His Honour went on to make a final comment about the government's responsibility towards the respondent. He noted that, because of the respondent's cognitive impairment, his prospects of being returned to the community, without posing an unacceptable risk of reoffending sexually, are entirely dependent on DCS and other government agencies formulating and implementing a plan that will facilitate such a return [202]. His Honour concluded:
He is, accordingly, peculiarly vulnerable to the actions of the executive government. It might well be thought that the government has a particular responsibility for the respondent in those circumstances, regardless of whether the DSO Act imposes a positive obligation to facilitate his care and treatment [202].
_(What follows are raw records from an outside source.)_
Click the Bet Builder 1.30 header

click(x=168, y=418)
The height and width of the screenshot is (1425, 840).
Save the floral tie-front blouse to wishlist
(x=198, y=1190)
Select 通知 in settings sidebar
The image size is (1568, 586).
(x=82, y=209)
In Pindan [No 4], McKechnie J reiterated that 'the State undoubtedly owes a duty to the respondent as outlined by Corboy J', and noted that the State appeared to have acknowledged that duty and was undertaking significant efforts to assist the respondent [30] ‑ [31]. However, his Honour recognised a qualification to that responsibility that flows from practical reality:
The court will be vigilant to ensure those efforts are maintained but it must be recognised that the respondent's needs have to be taken into account along with the State's obligation to others in prison or detention [31].
I respectfully agree.
Further, as was recognised by Corboy J in Pindan [No 3], the reasonableness and practicality of supervision measures that would need to be implemented to ensure the adequate protection of the community will be relevant considerations in determining the appropriateness of release on a supervision order.
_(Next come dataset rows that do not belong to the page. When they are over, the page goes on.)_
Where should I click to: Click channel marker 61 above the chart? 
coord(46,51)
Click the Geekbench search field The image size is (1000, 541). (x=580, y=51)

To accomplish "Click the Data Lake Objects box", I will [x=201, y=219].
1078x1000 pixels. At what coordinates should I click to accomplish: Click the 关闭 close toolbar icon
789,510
Accordingly, while the court continues to expect that efforts will be maintained to assist the respondent to be returned to the community eventually, in circumstances in which the community can be adequately protected, it acknowledges the practical realities that may affect when and how that goal can be attained, including the government's responsibilities to others in prison or detention and the resourcing and geographical factors that I have referred to earlier. Nevertheless, on the basis of the evidence in the present review, it would be expected that between now and the next review:
1.Consideration will be given by DCS and DSC to the provision of a social trainer to deliver an intensive programme of assistance to the respondent while he remains in WKRP, as suggested by Dr Wynn Owen, and that those agencies will seek the advice of a panel of suitably qualified experts on the viability of such a programme, and the content and mode of delivery, if viable.
2.DCS, in conjunction with DSC, will explore options for the accommodation of the respondent in circumstances that would provide the necessary level of confinement and care, if the respondent were to be released on a supervision order, as described by Dr Wynn Owen.
3.Arrangements will be made for the respondent to be reviewed by a movement disorder specialist, as suggested by Dr Wynn Owen, to explore whether the respondent's current antipsychotic medication is causing him to have involuntary facial movements and, if so, whether his medication should be changed.
Of course, the paramount consideration remains the adequate protection of the community, and, at this stage, that requires that Mr Pindan continue to be detained for control, care and treatment.
Accordingly I decline to rescind the continuing detention order made by Jenkins J on 28 June 2012.